Wednesday, April 1, 2015

Not a Zen Master


Not a Zen Master

As long as a woman can make a man fall in love, he is not a Zen Master.  A Zen Master cannot be “in love.”  He may practice Zen, he may be good in Zen, but he is not a Master.  Only when his sex energies have come from boiling hot to completely calm and cool can he become a Zen Master.  It’s not about resisting oneself from falling in love, it’s about no woman being capable of making this man fall in love.  He has gone so fully into sex that the temptation to go deeper into sex is no longer there.  The time that this will happen is unknown. 

The person may have the temptation to be in love, but not be in love, this does not mean he is a Zen Master because the temptation is still there, it can be buried and suppressed, but it is still there. 

Just because a person has sex, it does not mean he is not a Zen Master.  Having sex and being able to let it go without being in love can still make the person a Zen Master.  Being passionately in the moment, is not forbidden, it is the thinking before and after the experience that determines whether this person is a Master.  If the person is constantly thinking about sex, if the person is constantly planning on how to make this sex become guaranteed for future experiences, this is a clear identifier that this person is not a Zen Master. 

The constant thinking before and after the sexual experience is what prevents this person from being a Zen Master.  A Zen Master is not someone who refrains from sex, a Zen Master is someone who has dropped all thoughts before and after and is in the moment, every moment. 

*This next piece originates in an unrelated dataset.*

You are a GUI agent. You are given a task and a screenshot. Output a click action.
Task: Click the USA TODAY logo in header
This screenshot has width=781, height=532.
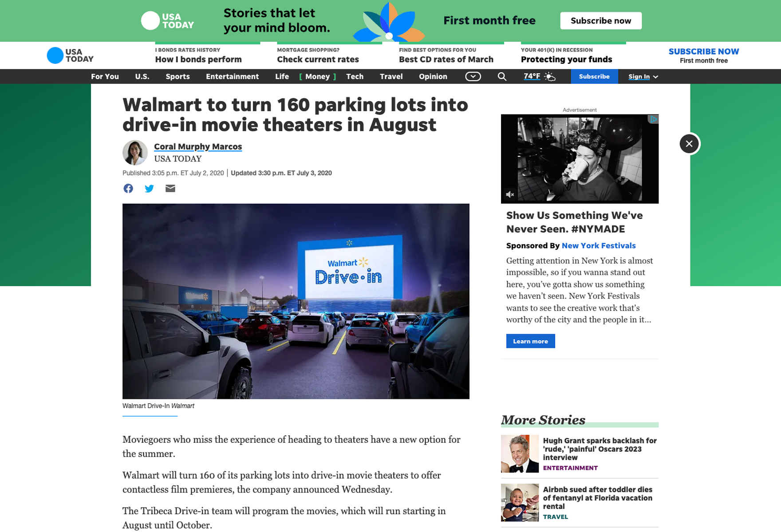point(70,55)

Being in love makes it impossible for someone to be a Zen Master because being in love means to constantly be in thought.  The person is so in love, that the person cannot stop thinking about his lover; this constant thinking is not Zen.  This constant thinking is the opposite of Zen.  A Zen Master has complete control of his mind; he can stop the thinking upon command.  He is a master of being in the present moment. 

1 comment:

  1. I am not a Zen Master yet. It is interesting when you mention that the constant thinking is the opposite of Zen. I have a question about that. Does it apply to a specific activity like playing video games for example?